- What this task involves -
Gather every line of the material below that contains the word "dimensions". Case counts, so only lines where the word appears with this exact capitalization qualify.

- Material for this task -
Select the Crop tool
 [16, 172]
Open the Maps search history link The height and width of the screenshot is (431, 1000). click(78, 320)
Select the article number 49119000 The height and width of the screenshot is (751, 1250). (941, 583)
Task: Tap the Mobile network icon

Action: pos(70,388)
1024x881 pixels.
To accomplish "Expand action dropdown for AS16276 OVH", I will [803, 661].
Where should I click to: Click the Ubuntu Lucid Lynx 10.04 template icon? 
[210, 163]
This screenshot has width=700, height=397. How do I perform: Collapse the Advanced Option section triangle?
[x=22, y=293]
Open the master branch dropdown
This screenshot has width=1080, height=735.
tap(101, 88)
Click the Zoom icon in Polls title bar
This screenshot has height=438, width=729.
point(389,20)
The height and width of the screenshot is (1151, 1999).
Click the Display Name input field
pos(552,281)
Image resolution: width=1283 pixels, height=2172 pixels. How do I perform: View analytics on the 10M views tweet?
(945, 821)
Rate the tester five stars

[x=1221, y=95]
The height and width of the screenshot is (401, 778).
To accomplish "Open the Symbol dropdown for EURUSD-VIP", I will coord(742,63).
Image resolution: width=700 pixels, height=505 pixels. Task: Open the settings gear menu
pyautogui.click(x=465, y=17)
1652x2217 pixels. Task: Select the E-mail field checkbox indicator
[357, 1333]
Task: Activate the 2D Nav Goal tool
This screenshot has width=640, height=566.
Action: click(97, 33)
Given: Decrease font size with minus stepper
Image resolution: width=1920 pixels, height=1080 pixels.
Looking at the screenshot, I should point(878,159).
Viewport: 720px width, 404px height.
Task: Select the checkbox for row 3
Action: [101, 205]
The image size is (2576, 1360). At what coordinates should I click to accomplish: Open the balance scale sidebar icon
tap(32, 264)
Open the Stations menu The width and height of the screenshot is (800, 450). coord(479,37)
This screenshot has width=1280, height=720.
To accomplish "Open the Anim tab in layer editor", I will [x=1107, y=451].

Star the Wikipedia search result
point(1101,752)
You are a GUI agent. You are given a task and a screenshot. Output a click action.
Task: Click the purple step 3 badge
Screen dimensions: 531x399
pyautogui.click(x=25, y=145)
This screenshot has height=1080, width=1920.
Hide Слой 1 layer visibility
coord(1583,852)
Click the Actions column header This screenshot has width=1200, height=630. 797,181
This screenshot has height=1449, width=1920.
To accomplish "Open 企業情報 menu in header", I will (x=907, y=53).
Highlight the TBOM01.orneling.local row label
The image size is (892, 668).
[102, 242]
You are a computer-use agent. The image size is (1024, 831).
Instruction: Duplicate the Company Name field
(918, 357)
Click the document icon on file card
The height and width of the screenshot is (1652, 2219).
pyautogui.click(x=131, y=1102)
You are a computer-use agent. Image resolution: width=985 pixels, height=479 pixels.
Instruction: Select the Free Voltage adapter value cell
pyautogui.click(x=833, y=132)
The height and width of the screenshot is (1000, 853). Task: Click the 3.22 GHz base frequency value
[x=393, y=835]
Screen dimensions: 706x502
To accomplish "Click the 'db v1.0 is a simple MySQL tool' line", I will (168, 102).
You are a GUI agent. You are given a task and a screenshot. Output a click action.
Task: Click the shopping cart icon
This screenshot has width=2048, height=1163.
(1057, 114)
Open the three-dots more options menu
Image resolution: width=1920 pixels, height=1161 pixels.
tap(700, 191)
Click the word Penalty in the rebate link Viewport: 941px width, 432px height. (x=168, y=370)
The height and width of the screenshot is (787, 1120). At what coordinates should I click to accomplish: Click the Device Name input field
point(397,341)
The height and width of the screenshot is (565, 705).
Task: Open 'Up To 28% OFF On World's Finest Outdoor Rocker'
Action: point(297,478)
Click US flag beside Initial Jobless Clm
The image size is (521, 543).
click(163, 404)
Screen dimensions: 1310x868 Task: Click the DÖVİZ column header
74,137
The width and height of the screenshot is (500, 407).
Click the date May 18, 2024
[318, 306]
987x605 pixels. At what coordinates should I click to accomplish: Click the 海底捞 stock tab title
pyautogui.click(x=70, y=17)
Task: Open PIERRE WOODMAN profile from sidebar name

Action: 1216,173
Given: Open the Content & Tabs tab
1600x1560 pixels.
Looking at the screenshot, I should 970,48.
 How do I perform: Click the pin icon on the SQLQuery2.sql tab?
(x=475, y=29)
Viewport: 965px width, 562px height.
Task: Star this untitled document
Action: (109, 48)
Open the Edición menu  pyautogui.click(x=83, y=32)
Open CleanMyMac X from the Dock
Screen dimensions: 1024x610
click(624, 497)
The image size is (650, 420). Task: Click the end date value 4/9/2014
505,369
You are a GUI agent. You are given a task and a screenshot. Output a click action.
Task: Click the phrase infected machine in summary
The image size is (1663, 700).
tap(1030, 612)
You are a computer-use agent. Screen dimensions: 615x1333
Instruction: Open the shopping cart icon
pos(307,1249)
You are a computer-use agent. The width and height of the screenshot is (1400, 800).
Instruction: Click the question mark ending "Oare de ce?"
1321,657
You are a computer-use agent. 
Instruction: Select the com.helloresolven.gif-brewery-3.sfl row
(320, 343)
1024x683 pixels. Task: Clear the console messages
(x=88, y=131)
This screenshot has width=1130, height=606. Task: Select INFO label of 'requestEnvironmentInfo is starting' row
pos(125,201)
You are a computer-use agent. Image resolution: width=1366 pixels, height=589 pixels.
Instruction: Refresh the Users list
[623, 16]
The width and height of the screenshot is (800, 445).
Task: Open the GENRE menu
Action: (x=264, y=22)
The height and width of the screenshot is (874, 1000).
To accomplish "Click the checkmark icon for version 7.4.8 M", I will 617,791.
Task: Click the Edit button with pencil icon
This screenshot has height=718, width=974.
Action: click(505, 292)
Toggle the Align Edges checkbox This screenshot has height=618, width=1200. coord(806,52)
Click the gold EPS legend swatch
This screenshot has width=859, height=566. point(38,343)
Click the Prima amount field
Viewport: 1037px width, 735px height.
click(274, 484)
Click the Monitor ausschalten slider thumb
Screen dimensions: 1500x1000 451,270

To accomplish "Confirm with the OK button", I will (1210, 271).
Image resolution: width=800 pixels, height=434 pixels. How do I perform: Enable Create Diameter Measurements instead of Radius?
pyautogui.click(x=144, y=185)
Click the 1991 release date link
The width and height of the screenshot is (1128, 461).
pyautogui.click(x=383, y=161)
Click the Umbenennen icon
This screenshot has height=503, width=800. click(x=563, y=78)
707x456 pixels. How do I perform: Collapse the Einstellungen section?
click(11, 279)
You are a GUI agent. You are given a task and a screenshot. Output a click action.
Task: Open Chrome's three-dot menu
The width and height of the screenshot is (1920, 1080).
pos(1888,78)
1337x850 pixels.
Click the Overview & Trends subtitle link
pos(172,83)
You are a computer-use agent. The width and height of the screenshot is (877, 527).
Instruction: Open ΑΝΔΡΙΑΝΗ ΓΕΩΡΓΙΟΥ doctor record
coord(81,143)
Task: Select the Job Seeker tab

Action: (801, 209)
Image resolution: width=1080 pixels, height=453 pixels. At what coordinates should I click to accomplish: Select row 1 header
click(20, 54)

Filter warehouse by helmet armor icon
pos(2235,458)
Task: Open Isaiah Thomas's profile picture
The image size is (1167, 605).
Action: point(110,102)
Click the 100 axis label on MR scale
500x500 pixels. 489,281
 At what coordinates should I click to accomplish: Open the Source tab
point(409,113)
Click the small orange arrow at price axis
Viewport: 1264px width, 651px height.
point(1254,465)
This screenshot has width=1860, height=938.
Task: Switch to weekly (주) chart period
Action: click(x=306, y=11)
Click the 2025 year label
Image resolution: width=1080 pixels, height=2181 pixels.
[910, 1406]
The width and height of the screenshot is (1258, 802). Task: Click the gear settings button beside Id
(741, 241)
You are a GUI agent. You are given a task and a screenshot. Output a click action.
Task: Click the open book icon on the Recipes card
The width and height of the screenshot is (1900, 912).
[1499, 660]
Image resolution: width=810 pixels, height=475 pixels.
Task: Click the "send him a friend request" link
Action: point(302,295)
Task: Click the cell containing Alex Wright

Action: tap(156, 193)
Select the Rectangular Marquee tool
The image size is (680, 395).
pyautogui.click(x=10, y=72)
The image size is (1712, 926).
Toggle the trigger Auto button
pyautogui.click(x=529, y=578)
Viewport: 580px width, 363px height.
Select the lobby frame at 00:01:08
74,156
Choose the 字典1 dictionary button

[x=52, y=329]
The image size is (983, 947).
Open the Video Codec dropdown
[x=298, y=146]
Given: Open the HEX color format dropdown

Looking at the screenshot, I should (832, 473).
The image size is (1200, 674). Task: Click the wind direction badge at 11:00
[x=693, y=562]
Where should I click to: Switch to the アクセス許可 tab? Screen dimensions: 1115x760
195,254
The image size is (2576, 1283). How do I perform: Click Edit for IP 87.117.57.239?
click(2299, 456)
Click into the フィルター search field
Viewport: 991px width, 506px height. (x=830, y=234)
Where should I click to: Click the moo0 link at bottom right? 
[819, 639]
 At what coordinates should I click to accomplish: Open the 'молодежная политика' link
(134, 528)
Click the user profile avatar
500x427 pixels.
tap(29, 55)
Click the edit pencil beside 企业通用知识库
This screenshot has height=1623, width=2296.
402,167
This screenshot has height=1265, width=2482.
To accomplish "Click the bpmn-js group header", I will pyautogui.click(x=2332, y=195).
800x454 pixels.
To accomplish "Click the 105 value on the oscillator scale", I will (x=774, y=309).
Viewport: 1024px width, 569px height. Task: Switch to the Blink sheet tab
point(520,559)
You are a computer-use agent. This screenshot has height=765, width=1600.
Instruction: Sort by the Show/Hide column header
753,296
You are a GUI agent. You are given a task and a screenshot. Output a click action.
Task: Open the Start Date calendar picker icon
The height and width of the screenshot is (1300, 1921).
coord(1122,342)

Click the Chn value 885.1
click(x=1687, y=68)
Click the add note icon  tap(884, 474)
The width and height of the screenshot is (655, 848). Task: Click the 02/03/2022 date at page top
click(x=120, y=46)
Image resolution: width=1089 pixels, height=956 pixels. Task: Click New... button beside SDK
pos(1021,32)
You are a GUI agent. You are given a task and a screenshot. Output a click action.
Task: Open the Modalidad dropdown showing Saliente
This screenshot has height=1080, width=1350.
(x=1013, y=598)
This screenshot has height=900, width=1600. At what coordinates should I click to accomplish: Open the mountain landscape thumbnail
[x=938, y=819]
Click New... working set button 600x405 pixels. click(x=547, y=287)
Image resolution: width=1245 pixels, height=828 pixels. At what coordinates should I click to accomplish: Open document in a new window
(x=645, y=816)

- Solution to this exercise -
Screen dimensions: 531x399
Screen dimensions: 706x502
Screen dimensions: 1310x868 Task: Click the DÖVİZ column header
Screen dimensions: 1024x610
You are a computer-use agent. Screen dimensions: 615x1333
Screen dimensions: 1500x1000 451,270
Where should I click to: Switch to the アクセス許可 tab? Screen dimensions: 1115x760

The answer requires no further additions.